Уже светало, когда кавалерия и остальная пехота подходила к берегу… Свежие силы турок вышли из лагеря и решили во что бы то ни было помешать высадке.
Минута была критическая. Третья очередь еще не высадилась, из второй генерал значительную часть отправил в обход турецкому отряду, оставалось немного.
Впереди предстоял неравный бой — позади позорное отступление и не менее позорная смерть в волнах Дуная.
— Братцы, — обратился Суворов к солдатам, — вы называли меня отцом… а вы мои любимые дети, так спасайте же своего старого батьку от беды неминучей.
С этими словами генерал бросился на турок.
— Стой, подожди, отец родной, — завопили солдаты и опрометью бросились за Суворовым.
— Побереги себя, а мы и сами умереть сумеем…
Штаб-горнист, вытянул коня плетью, догнал генерала и схватил лошадь под уздцы.
— Ваше превосходительство, пожалейте нас, что мы без вас будем делать… Кто нас похвалит, кто Матушке-Царице донесет, что мы честно легли, служа ей.
Солдаты тем временем догнали и перегнали генерала и со штыками наперевес ураганом неслись на турок.
Дело было сделано, и Суворов остановился.
— Спаси и сохрани вас, Мать Пресвятая Богородица, — осенял он крестным знамением удалявшихся солдат.
К этому времени третья очередь судов пристала к берегу, войска высадились и новоингерманландские карабинеры бешено неслись уже в атаку на турецкий фланг.
Не выдержали турки и бросились врассыпную.
Наступивший день приветствовал изнеможенные войска с полной победой.
Смолкли выстрелы и в свежем утреннем воздухе раздались звуки горна.

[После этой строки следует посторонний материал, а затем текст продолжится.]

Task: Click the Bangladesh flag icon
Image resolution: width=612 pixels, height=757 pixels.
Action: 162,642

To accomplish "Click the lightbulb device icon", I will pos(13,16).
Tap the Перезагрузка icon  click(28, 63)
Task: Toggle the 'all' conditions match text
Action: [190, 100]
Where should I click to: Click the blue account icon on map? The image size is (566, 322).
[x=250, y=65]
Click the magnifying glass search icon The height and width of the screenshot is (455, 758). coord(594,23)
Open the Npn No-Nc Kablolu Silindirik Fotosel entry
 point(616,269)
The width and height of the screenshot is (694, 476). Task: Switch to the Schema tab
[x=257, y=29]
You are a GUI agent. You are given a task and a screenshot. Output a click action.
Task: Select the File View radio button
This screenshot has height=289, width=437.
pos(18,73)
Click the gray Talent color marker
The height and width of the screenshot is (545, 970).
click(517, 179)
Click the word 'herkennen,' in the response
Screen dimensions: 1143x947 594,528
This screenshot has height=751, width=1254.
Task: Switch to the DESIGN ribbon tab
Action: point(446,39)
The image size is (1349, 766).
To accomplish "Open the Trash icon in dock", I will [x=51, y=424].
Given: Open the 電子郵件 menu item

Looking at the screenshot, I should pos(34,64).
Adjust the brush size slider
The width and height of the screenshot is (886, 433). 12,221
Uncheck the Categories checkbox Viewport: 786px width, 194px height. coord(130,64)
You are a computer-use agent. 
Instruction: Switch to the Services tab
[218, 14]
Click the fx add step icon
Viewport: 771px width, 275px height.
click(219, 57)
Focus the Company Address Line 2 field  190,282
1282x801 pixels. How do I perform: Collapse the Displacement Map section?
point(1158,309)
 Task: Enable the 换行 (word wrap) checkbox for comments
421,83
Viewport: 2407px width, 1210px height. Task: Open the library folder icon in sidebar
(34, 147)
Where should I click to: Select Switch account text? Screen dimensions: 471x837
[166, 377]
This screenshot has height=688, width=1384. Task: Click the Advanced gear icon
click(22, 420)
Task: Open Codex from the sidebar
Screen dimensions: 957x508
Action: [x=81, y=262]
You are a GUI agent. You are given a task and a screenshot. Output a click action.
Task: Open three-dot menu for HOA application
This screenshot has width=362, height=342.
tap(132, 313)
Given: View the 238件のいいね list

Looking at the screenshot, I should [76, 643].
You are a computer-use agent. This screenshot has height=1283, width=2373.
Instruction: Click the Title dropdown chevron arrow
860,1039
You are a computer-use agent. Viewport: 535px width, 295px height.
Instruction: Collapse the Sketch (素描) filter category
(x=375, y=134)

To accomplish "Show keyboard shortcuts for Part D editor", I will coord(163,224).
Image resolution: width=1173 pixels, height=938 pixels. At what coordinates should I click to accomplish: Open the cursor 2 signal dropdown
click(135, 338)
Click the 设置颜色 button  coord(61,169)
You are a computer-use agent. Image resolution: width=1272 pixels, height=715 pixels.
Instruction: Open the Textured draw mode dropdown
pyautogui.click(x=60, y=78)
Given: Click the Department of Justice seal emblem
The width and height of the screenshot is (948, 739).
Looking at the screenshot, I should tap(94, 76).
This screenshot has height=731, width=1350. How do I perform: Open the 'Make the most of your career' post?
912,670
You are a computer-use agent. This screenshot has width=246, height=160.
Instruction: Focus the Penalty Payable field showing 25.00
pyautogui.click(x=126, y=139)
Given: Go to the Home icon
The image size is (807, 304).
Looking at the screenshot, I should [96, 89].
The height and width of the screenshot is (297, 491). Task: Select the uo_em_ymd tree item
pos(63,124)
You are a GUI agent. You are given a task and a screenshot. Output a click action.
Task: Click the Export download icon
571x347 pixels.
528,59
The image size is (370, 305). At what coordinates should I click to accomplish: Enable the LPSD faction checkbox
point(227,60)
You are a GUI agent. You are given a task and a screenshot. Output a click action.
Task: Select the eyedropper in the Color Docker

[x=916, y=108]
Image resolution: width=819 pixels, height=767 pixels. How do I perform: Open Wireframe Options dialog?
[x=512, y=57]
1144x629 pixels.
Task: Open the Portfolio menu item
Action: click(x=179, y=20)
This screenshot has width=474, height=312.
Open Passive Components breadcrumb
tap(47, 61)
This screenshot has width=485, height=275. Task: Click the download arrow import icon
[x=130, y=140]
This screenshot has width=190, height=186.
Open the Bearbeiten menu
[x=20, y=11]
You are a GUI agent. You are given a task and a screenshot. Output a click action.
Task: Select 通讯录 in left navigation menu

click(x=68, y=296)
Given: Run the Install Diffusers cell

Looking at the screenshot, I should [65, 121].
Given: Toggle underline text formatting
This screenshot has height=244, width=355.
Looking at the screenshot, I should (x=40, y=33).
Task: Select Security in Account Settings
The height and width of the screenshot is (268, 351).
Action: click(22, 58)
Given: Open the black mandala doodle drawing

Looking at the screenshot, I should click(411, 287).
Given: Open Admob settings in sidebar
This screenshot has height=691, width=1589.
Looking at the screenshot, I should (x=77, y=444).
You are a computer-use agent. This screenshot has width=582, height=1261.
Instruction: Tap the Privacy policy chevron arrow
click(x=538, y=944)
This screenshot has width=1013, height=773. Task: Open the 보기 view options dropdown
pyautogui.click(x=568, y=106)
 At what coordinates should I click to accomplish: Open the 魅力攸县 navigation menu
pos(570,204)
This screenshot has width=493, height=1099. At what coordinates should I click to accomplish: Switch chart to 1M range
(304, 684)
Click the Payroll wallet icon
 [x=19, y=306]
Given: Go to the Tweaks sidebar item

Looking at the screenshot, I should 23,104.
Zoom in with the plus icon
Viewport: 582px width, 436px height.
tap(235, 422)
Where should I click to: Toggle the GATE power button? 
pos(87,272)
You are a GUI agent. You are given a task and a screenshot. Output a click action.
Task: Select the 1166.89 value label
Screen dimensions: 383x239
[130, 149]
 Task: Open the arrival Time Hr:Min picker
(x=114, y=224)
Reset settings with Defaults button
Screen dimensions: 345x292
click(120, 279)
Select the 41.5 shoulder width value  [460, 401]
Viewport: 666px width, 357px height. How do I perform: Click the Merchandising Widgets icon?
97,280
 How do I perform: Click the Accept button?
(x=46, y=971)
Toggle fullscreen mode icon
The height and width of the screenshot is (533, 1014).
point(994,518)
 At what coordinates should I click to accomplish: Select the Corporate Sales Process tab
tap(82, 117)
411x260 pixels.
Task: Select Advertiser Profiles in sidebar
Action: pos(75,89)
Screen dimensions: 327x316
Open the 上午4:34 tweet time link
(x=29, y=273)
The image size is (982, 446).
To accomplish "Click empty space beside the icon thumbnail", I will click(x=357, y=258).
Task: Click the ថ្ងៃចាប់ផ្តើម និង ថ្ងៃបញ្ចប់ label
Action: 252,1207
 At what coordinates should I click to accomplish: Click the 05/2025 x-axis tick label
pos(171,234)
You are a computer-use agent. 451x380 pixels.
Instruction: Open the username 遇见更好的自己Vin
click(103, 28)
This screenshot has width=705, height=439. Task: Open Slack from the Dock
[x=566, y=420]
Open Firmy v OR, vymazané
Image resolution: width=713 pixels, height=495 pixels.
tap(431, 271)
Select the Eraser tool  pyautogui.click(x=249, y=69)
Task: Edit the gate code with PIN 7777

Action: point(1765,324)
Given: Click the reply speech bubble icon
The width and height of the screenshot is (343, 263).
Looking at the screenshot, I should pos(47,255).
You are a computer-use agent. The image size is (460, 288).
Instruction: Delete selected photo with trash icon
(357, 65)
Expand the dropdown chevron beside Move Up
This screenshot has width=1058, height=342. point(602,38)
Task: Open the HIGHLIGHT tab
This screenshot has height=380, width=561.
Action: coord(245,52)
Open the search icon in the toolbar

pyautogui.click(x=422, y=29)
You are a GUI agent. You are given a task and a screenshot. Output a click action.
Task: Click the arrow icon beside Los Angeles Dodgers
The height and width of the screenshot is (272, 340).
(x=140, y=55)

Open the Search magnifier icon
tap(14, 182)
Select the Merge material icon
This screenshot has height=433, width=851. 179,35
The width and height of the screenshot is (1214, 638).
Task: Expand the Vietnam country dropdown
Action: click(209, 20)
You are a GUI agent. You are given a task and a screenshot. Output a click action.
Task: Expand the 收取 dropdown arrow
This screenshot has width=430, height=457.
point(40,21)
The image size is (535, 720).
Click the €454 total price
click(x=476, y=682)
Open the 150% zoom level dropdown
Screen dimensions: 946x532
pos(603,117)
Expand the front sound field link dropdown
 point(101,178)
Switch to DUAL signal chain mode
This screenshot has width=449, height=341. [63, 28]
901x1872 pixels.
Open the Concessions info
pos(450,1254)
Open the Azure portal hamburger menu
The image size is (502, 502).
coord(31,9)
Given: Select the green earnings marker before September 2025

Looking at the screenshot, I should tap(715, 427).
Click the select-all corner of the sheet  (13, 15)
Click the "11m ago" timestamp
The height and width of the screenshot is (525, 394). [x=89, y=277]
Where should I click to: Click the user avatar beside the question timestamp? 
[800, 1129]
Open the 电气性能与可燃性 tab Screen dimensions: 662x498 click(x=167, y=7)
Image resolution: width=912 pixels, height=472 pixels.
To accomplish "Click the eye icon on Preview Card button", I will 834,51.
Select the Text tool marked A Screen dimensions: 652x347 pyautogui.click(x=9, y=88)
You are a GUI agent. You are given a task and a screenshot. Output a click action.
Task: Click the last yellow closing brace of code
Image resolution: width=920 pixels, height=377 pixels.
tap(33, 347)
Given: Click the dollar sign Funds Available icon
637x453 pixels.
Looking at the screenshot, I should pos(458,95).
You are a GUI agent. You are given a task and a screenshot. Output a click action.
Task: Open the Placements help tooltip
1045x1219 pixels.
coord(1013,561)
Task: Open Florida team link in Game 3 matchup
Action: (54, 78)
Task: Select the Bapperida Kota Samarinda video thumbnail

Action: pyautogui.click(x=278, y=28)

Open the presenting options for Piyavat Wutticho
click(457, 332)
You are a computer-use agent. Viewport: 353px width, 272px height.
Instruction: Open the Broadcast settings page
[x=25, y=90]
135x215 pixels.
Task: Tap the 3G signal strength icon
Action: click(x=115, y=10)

Суворов приказал протрубить сбор. Медленно стягивались войска к начальнику отряда, подбирали убитых и раненых… Казаков и арнаутов Суворов послал преследовать бегущих турок.
К 7 часам утра все войска стянулись уже на линии большого турецкого лагеря. Суворов выехал перед фронтом, и сняв шляпу, отвесил отряду поклон.
— Именем Матушки-Царицы и Отечества, спасибо вам, братцы, спасибо, чудо-богатыри!
— Рады стараться, ваше превосходительство, — гремели солдаты, но тут же за официальным ответом раздалось:
— В огонь и воду за тобой, отец наш родной!
У Суворова на глазах блестели слезы. Радовала его победа, но не легко было у него и на душе: батальоны сильно поредели, многих офицеров не досчитывались, а остальные были все переранены, кроме Батурина.
Проезжая по фронту и не видя Вольского, Суворов обратился к Ребоку.
— А брат твой где?
Но этот вопрос мучительно задавал себе и майор. Посланные для подбирания раненых команды приносили их одного за другим, но ни между ранеными, ни среди убитых Вольского не оказалось.